После этого он познакомил с делом А. А. Якушева, достигнутыми его поездкой в Ревель результатами, перепиской между ним и г-ном X. и г-на Г. В это же время я узнал, что из Ревеля прибыл в миссию для ведения разведки бывший русский офицер, Роман Бирк, через которого Кияковский и Сосновский поддерживают связь с Ревелем. Ведение переписки с г-ном X. и г-ном Г. значительно облегчало то обстоятельство, что ГПУ регулярно получало копии писем, отправляемых ими в Берлин ВМС-у. К Роману Бирку в миссию я ходил всегда с Кияковским. За бутылками водки Р. Бирк оказался весьма слабым на язык и говорил очень много лишнего, не только про свою разведывательную работу, но и про руководящий состав штаба… Все это впоследствии было весьма ловко использовано Кияковским при вербовке Бирка в секретные сотрудники.

## ПРЕДОСТАВЛЕННЫЕ ЗАПИСИ
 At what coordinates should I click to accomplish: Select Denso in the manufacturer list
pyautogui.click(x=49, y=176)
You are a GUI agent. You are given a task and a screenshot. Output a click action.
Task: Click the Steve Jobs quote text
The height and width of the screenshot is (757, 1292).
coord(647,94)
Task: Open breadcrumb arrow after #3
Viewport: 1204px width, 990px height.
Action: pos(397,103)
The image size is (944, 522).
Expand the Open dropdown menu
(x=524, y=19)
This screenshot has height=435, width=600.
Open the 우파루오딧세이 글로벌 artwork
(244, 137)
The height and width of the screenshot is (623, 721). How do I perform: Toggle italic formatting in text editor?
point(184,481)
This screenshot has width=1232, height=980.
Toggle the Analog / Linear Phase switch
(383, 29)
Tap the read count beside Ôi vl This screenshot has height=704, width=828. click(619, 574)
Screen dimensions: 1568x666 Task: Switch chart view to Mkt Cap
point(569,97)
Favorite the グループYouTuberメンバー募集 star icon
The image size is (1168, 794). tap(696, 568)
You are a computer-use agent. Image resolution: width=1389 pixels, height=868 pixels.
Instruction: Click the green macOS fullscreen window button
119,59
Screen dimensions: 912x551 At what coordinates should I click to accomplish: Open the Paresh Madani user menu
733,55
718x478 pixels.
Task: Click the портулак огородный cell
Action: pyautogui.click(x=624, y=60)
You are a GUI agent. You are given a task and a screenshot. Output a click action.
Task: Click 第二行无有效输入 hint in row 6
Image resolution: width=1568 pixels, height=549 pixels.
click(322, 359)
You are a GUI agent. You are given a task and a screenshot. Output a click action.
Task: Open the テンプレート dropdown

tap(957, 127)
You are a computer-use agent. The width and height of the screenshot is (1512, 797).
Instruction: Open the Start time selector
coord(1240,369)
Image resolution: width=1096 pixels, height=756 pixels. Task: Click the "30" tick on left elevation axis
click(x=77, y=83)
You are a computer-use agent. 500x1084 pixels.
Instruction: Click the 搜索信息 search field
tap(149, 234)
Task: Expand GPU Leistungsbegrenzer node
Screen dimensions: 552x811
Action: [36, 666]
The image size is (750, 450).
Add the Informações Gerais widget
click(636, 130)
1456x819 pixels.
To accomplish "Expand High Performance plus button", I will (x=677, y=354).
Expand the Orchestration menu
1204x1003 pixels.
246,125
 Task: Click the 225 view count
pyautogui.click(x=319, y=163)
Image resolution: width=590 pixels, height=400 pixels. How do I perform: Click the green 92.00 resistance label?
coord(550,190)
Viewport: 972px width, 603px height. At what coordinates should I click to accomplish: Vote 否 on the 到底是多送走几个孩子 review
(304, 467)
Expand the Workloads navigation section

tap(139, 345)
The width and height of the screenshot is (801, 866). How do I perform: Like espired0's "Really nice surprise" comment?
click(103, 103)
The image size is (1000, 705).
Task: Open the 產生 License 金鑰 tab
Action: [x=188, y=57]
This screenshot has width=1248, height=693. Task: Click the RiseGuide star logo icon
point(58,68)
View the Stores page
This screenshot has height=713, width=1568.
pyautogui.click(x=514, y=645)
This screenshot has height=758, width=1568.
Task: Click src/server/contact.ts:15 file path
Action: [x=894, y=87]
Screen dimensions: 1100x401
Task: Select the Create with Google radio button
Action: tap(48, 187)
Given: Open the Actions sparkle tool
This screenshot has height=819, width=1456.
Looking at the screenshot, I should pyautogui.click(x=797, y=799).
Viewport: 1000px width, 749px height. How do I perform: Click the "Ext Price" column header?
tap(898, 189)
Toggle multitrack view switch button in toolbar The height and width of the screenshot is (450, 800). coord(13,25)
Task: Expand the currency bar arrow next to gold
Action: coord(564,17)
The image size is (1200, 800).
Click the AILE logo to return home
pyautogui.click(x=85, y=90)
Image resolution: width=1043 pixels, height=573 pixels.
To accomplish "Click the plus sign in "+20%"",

## ЧТО СДЕЛАТЬ
Через кого, согласно тексту, Кияковский и Сосновский поддерживают связь с Ревелем? Записи никак не связаны с текстом.

## ВЫПОЛНЕННОЕ ЗАДАНИЕ
Через Романа Бирка, бывшего русского офицера.